• _EXERCISE DESCRIPTION_:
Copy out the rows verbatim, everything from the line containing "Image resolution: width=1184" down to the line containing "pyautogui.click(x=82, y=638)", both included.

• _RECORD EXTRACTS_:
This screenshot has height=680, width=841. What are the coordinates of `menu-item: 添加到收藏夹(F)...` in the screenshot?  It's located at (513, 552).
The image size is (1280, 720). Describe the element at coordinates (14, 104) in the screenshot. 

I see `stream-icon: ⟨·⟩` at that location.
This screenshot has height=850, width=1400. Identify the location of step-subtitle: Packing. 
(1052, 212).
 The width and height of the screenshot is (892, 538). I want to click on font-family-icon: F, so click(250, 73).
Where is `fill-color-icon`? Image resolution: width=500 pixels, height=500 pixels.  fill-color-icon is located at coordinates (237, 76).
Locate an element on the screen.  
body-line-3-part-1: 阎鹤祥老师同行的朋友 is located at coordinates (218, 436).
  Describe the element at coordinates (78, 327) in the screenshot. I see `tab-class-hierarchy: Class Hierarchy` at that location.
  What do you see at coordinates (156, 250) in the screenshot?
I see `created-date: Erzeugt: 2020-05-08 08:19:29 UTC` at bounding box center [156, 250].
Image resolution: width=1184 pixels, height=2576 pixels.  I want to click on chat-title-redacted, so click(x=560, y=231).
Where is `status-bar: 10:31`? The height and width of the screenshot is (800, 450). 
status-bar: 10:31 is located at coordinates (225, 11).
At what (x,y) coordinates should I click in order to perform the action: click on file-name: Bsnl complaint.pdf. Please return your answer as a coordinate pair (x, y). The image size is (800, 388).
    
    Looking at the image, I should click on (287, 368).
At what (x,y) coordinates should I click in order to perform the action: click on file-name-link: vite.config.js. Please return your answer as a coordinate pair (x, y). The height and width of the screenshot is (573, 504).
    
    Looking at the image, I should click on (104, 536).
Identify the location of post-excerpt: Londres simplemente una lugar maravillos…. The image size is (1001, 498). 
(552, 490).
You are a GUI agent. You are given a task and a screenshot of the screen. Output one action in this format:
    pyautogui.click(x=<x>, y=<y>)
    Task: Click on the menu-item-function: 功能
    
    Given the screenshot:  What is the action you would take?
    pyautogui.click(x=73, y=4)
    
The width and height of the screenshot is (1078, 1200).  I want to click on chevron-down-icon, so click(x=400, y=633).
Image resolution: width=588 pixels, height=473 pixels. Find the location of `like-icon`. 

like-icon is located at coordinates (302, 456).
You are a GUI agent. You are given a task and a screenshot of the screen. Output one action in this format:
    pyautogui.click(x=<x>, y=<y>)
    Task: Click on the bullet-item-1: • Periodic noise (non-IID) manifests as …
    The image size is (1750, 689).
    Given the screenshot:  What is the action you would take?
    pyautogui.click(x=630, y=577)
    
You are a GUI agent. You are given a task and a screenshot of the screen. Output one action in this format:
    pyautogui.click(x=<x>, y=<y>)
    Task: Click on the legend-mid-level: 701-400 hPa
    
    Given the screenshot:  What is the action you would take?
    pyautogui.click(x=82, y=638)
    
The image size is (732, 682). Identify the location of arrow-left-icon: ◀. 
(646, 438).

• _RESPONSE TO THE EXERCISE_:
Image resolution: width=1184 pixels, height=2576 pixels.  I want to click on chat-title-redacted, so click(x=560, y=231).
Where is `status-bar: 10:31`? The height and width of the screenshot is (800, 450). 
status-bar: 10:31 is located at coordinates (225, 11).
At what (x,y) coordinates should I click in order to perform the action: click on file-name: Bsnl complaint.pdf. Please return your answer as a coordinate pair (x, y). The image size is (800, 388).
    
    Looking at the image, I should click on (287, 368).
At what (x,y) coordinates should I click in order to perform the action: click on file-name-link: vite.config.js. Please return your answer as a coordinate pair (x, y). The height and width of the screenshot is (573, 504).
    
    Looking at the image, I should click on (104, 536).
Identify the location of post-excerpt: Londres simplemente una lugar maravillos…. The image size is (1001, 498). 
(552, 490).
You are a GUI agent. You are given a task and a screenshot of the screen. Output one action in this format:
    pyautogui.click(x=<x>, y=<y>)
    Task: Click on the menu-item-function: 功能
    
    Given the screenshot:  What is the action you would take?
    pyautogui.click(x=73, y=4)
    
The width and height of the screenshot is (1078, 1200).  I want to click on chevron-down-icon, so click(x=400, y=633).
Image resolution: width=588 pixels, height=473 pixels. Find the location of `like-icon`. 

like-icon is located at coordinates (302, 456).
You are a GUI agent. You are given a task and a screenshot of the screen. Output one action in this format:
    pyautogui.click(x=<x>, y=<y>)
    Task: Click on the bullet-item-1: • Periodic noise (non-IID) manifests as …
    The image size is (1750, 689).
    Given the screenshot:  What is the action you would take?
    pyautogui.click(x=630, y=577)
    
You are a GUI agent. You are given a task and a screenshot of the screen. Output one action in this format:
    pyautogui.click(x=<x>, y=<y>)
    Task: Click on the legend-mid-level: 701-400 hPa
    
    Given the screenshot:  What is the action you would take?
    pyautogui.click(x=82, y=638)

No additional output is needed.